_Description of the task_: Pictures stay out of the output. Return exactly the lines below from the one with "You are a computer-use" down to the one with "The image size is (193, 136).", both included, and nothing more.

_Study material_:
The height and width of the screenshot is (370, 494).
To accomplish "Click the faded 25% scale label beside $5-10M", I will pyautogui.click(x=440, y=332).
* * *
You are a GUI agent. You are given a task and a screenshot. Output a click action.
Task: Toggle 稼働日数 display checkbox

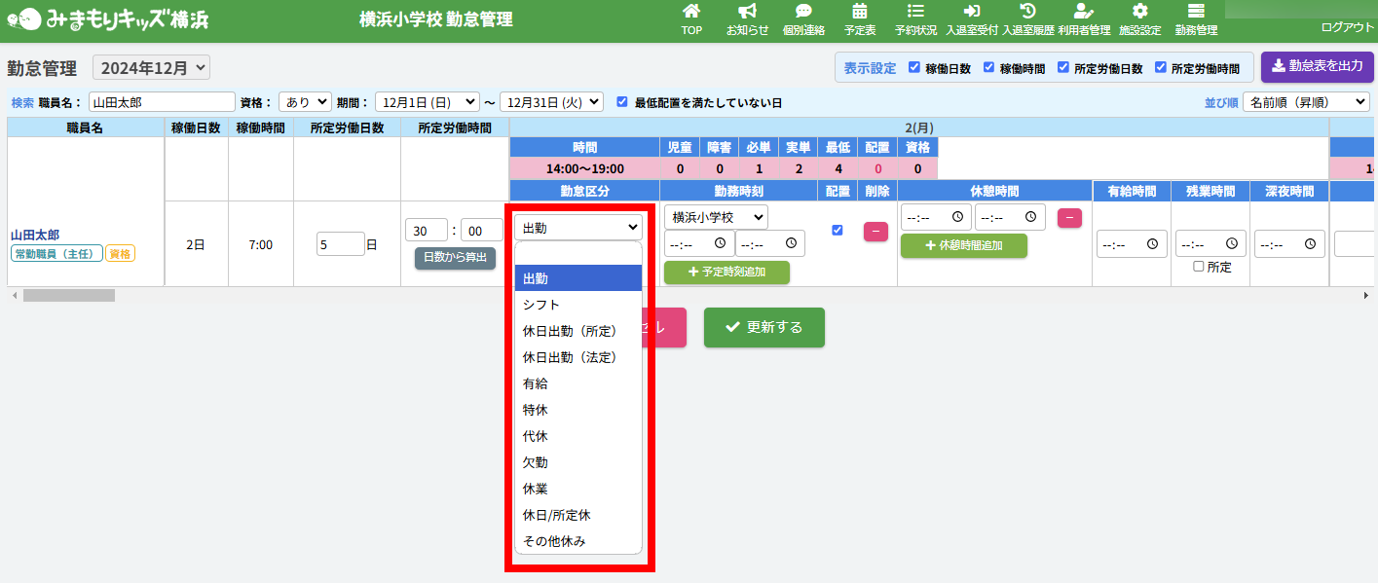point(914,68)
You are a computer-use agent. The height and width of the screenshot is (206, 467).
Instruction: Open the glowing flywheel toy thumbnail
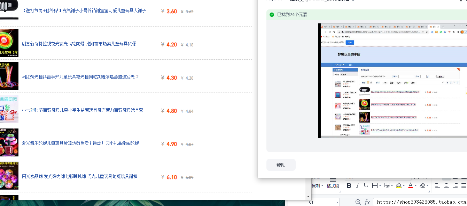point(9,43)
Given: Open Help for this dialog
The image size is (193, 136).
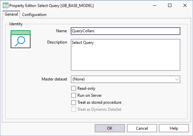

_Exercise response_:
You are a computer-use agent. The height and width of the screenshot is (206, 467).
Instruction: Open the glowing flywheel toy thumbnail
point(9,43)
Given: Open Help for this dialog
The image size is (193, 136).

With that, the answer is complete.